## Exercise directions:
Render the rows from the line with "The width and" to the line with "center [1004, 401]." as a JSON list of strings, one string per line, with blank lines omitted.

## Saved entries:
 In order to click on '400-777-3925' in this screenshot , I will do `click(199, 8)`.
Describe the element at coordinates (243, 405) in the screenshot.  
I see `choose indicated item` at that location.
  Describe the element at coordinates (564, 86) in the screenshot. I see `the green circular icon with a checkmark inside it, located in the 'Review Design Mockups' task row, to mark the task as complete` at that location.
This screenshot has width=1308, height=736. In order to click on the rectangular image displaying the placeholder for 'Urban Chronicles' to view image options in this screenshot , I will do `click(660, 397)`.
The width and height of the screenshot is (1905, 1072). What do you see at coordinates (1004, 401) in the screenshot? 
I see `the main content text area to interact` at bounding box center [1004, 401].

---

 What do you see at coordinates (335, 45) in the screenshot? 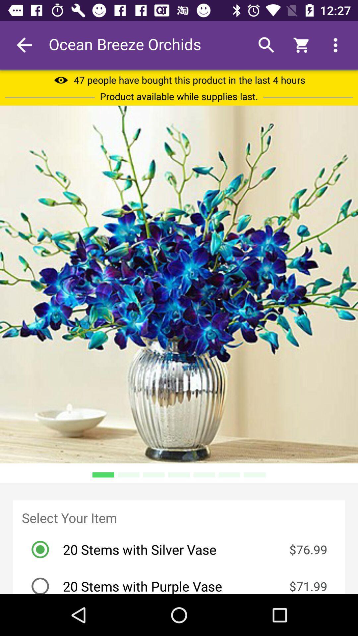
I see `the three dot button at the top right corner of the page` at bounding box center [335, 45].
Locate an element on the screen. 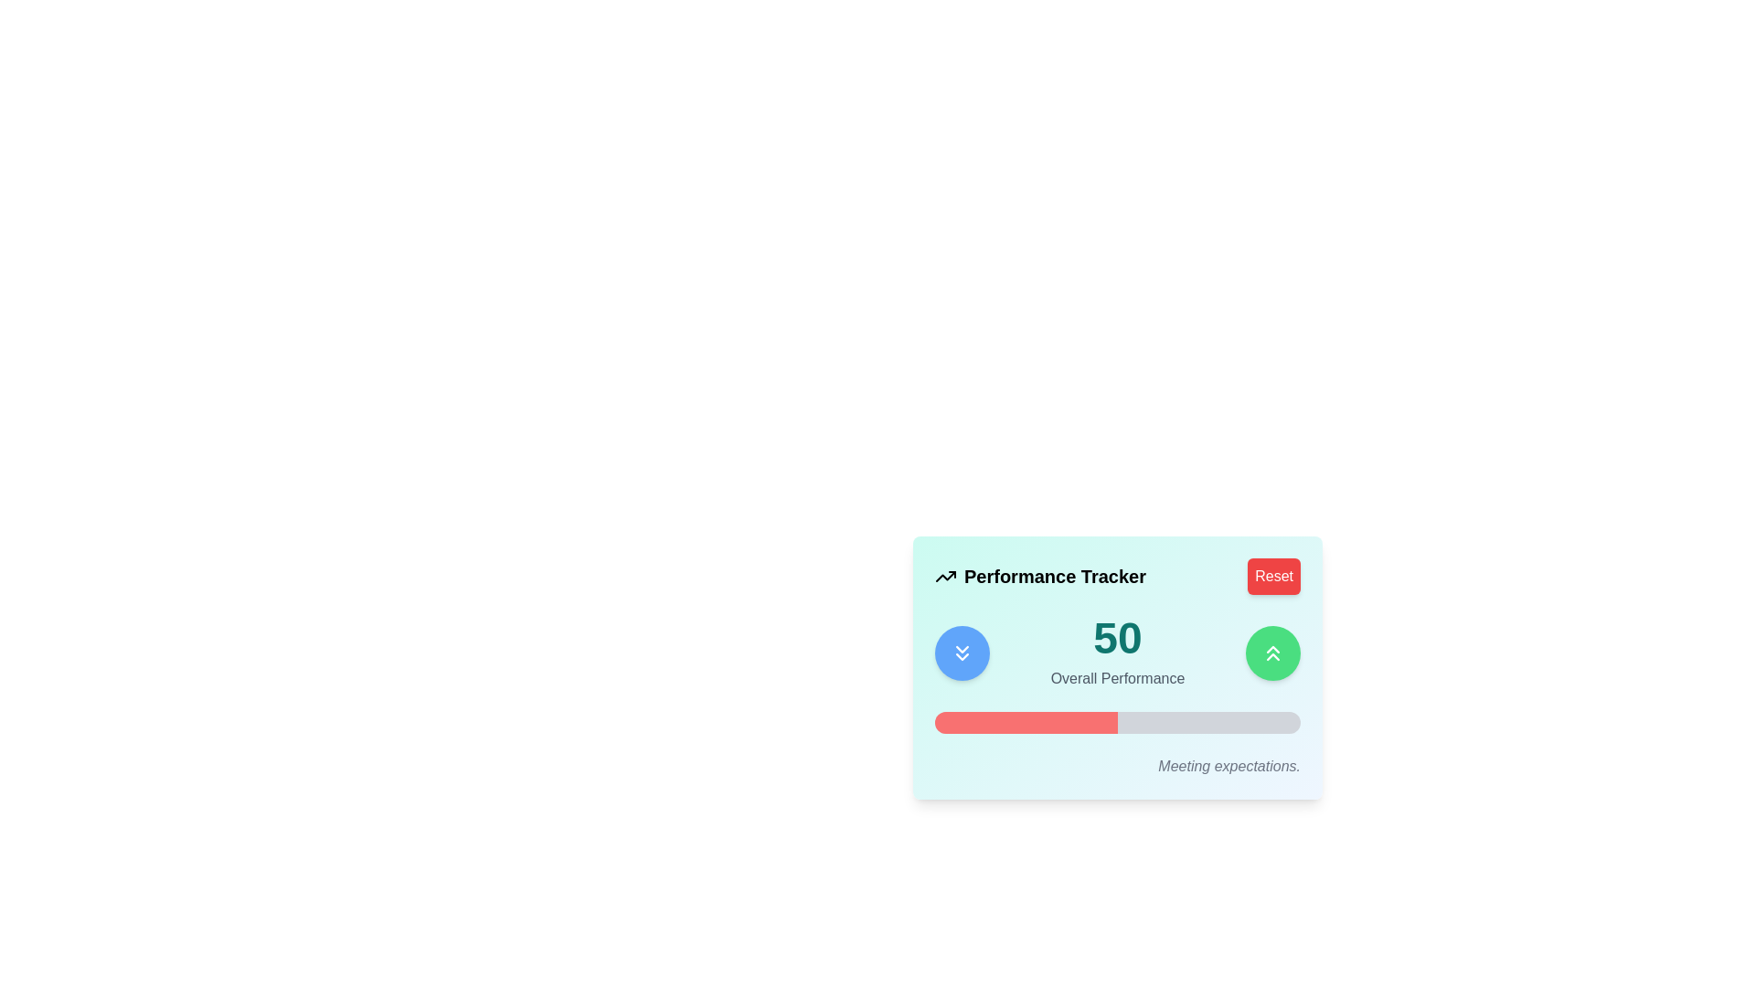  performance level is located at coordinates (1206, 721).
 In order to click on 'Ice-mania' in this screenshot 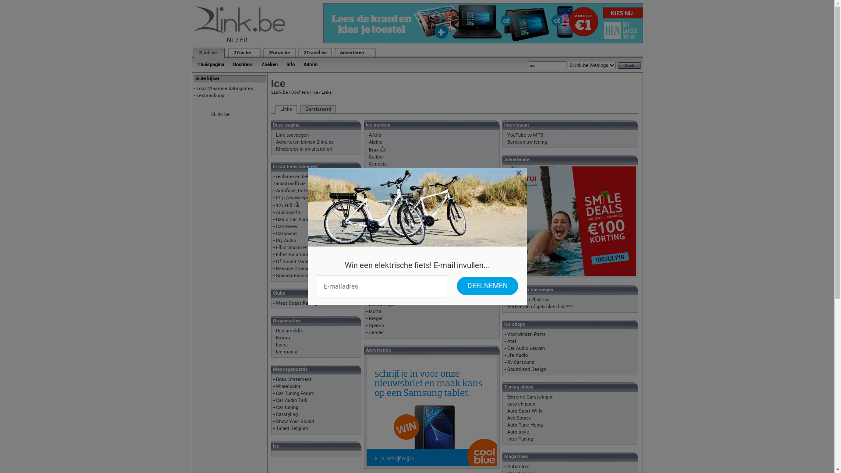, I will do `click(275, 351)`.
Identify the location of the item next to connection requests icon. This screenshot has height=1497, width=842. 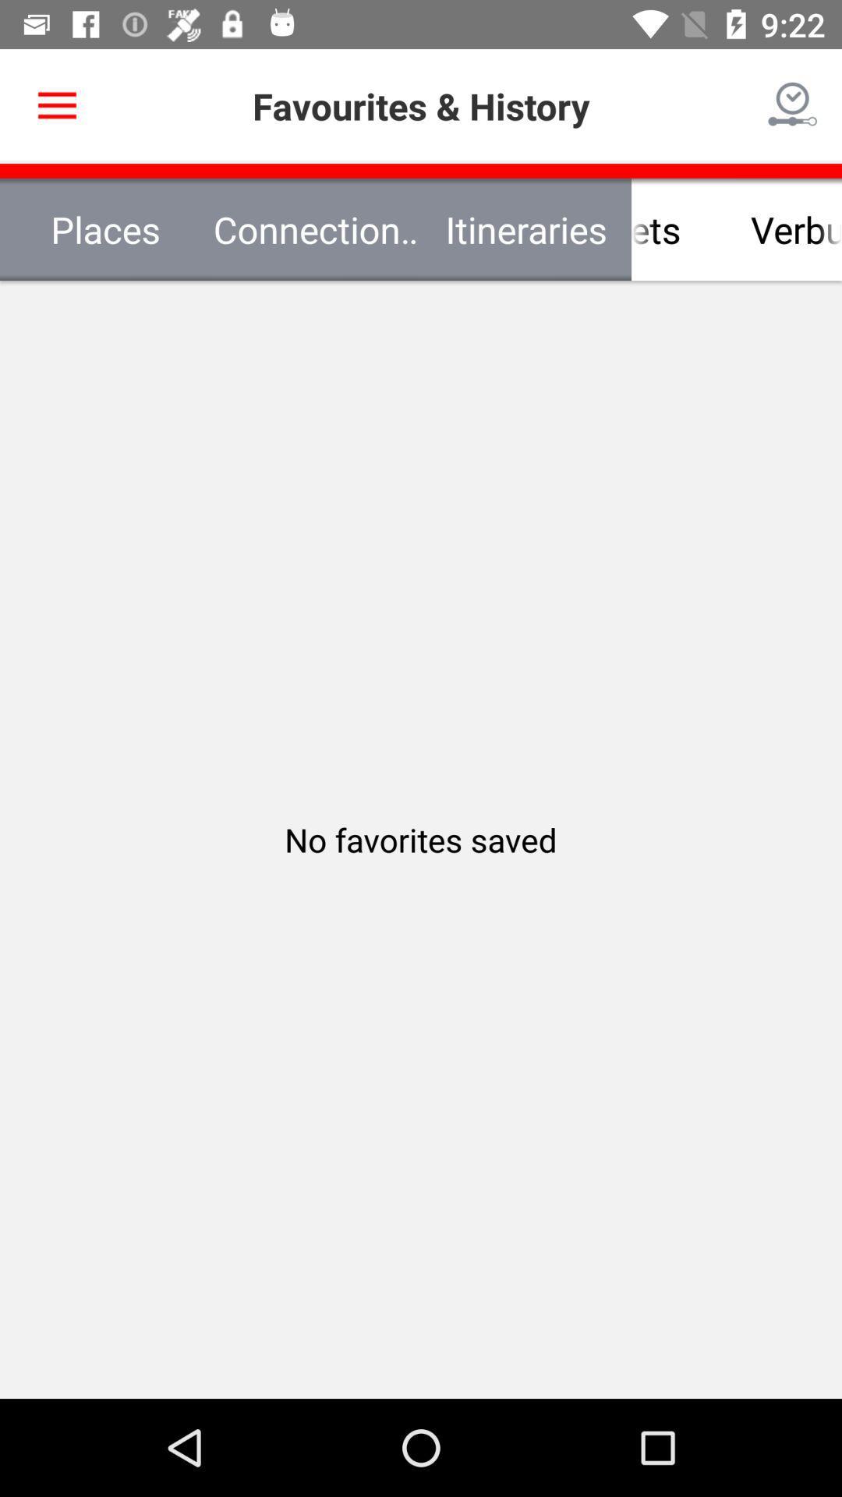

...

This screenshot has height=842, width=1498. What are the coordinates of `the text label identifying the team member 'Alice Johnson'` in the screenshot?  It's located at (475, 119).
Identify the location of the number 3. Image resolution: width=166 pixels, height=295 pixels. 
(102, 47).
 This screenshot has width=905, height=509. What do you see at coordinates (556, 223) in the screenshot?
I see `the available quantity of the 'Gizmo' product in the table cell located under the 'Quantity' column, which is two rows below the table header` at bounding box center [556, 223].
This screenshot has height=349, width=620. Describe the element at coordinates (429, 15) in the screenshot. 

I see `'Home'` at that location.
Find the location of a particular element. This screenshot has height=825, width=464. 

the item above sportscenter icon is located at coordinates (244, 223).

## Full response:
[
  "The width and height of the screenshot is (1905, 1072). What do you see at coordinates (1004, 401) in the screenshot? ",
  "I see `the main content text area to interact` at bounding box center [1004, 401]."
]